在小鼠中的一项新的研究报告说,将金纳米粒子注射到乳腺肿瘤之中可使该肿瘤细胞对放疗更为敏感。 金纳米壳技术目前正在进行临床试验,它可能会给罹患难治性乳腺癌患者提供所需的杀灭肿瘤细胞的额外的推动力。
人们抗击乳腺癌所遭遇的最大的障碍之一是该肿瘤中存在着一小群的肿瘤干细胞,它们比主体的肿瘤细胞对放疗和化疗有着更大的抵抗力;治疗后肿瘤的再生常常归咎于这些肿瘤干细胞。 为寻求杀灭尽可能多的癌症细胞,科学家们发明了伴随放疗和其它常规疗法的新技术,其中包括热疗,即让身体组织接触高达45摄氏度(113华氏度)的高温。 以往的研究显示,灼热的温度可损伤并杀死癌症细胞,并可使癌症干细胞对放疗更为敏感,同时对正常组织的损伤也是最小的。 然而,在过去的几年中,对乳腺癌实行热疗已大体上被人抛弃,因为给肿瘤快速加温但又不灼伤周边组织是困难的。 为了解决这一问题,Rachel Atkinson及其同事设计制造了金纳米粒子来给肿瘤干细胞加温,并使它们对放疗变得更为敏感。 他们证明,施行使用金纳米粒子的热疗可有效地压制小鼠乳腺癌模型中的癌症干细胞。

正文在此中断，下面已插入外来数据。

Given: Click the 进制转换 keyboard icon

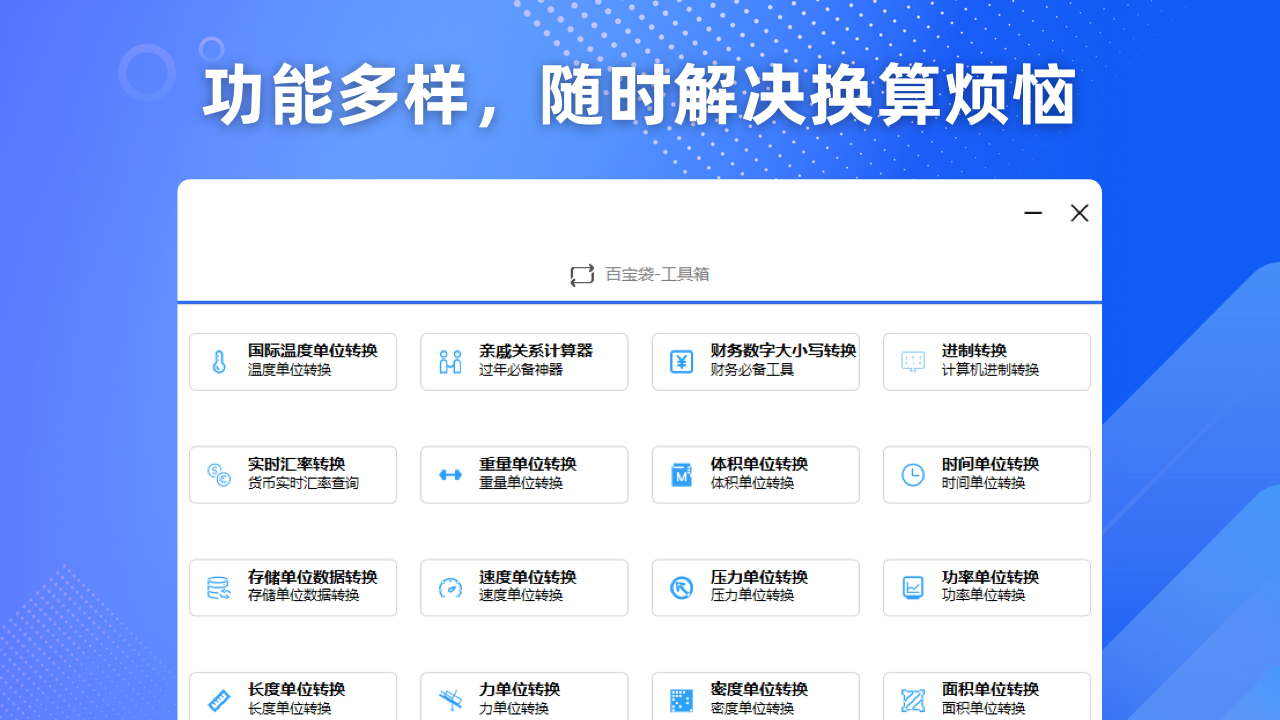Looking at the screenshot, I should tap(913, 362).
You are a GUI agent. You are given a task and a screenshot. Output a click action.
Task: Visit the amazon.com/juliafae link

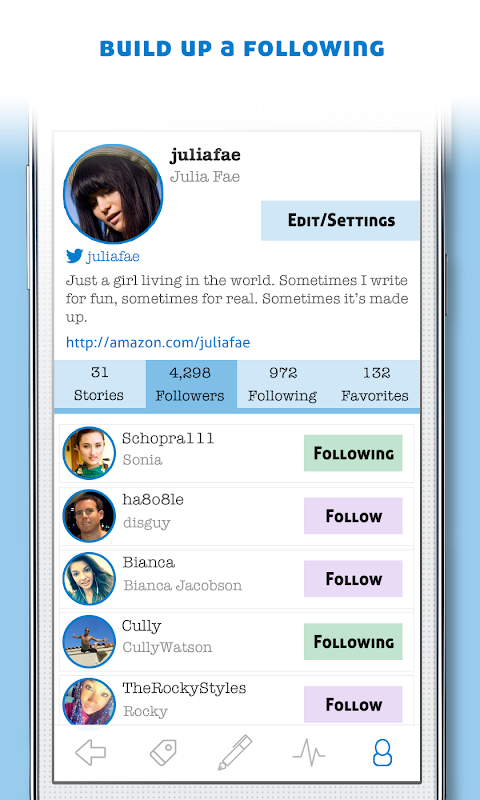(158, 342)
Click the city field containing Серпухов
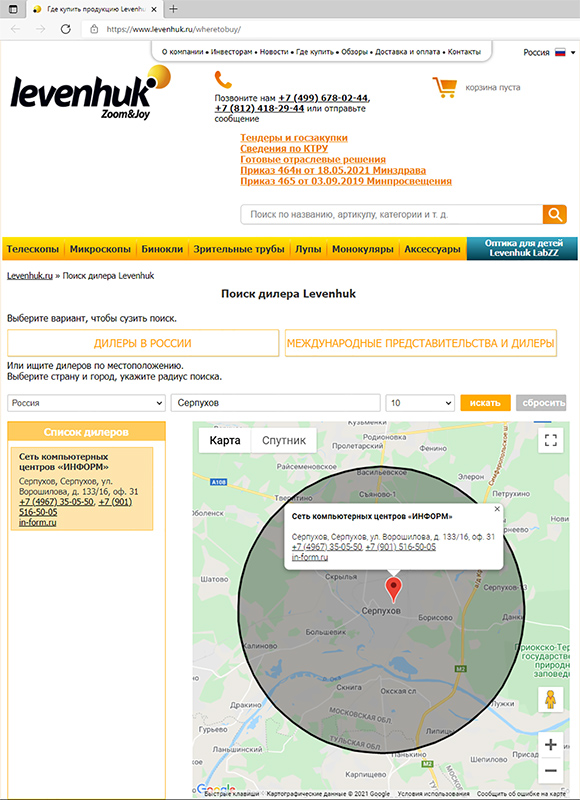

黄金是纳米球壳(即极小的球状硅石块)的理想性的涂层,因为它在生物组织中要比其它金属的毒性小。在该试验中,人们向小鼠的肿瘤中直接注射了一剂金纳米球壳。这些金纳米球壳会渗漏到血管之外及在肿瘤内聚集,并在被激光激活的时候造成局部加温。这一由纳米球壳所诱导的加温阻止了肿瘤细胞对由放疗所导致的双股DNA断裂的修复,因而增加了它们对放疗的敏感性。在注射了金纳米球壳一天之后,小鼠接受了单一剂量的放疗或单一剂量的放疗及20分钟的热疗。在治疗2天之后,那些仅仅接受放疗的小鼠的癌症细胞分裂速度更快并会比那些没有接受治疗的小鼠更为活跃地形成更多的肿瘤。另一方面,那些接受放疗加热疗的小鼠,其癌症细胞的萌生速度较慢,形成的肿瘤较少,表明热疗阻止了癌症干细胞的生长并可能改变了其迅速生长的特性。研究人员接着又做了更进一步的试验:对在小鼠体内繁殖的人的乳腺肿瘤细胞重复了以上的试验。他们再一次看到,由纳米球壳诱导的加温效应使得人的乳腺肿瘤干细胞对放疗变得更为敏感。(生物谷Bioon.com)
生物谷推荐英文摘要:
Sci Transl Med DOI: 10.1126/scitranslmed.3001447
Thermal Enhancement with Optically Activated Gold Nanoshells Sensitizes Breast Cancer Stem Cells to Radiation Therapy
Rachel L. Atkinson1, Mei Zhang2, Parmeswaran Diagaradjane3, Sirisha Peddibhotla2, Alejandro Contreras4, Susan G. Hilsenbeck4, Wendy A. Woodward3, Sunil Krishnan3, Jenny C. Chang1,4,*? and Jeffrey M. Rosen1,2,??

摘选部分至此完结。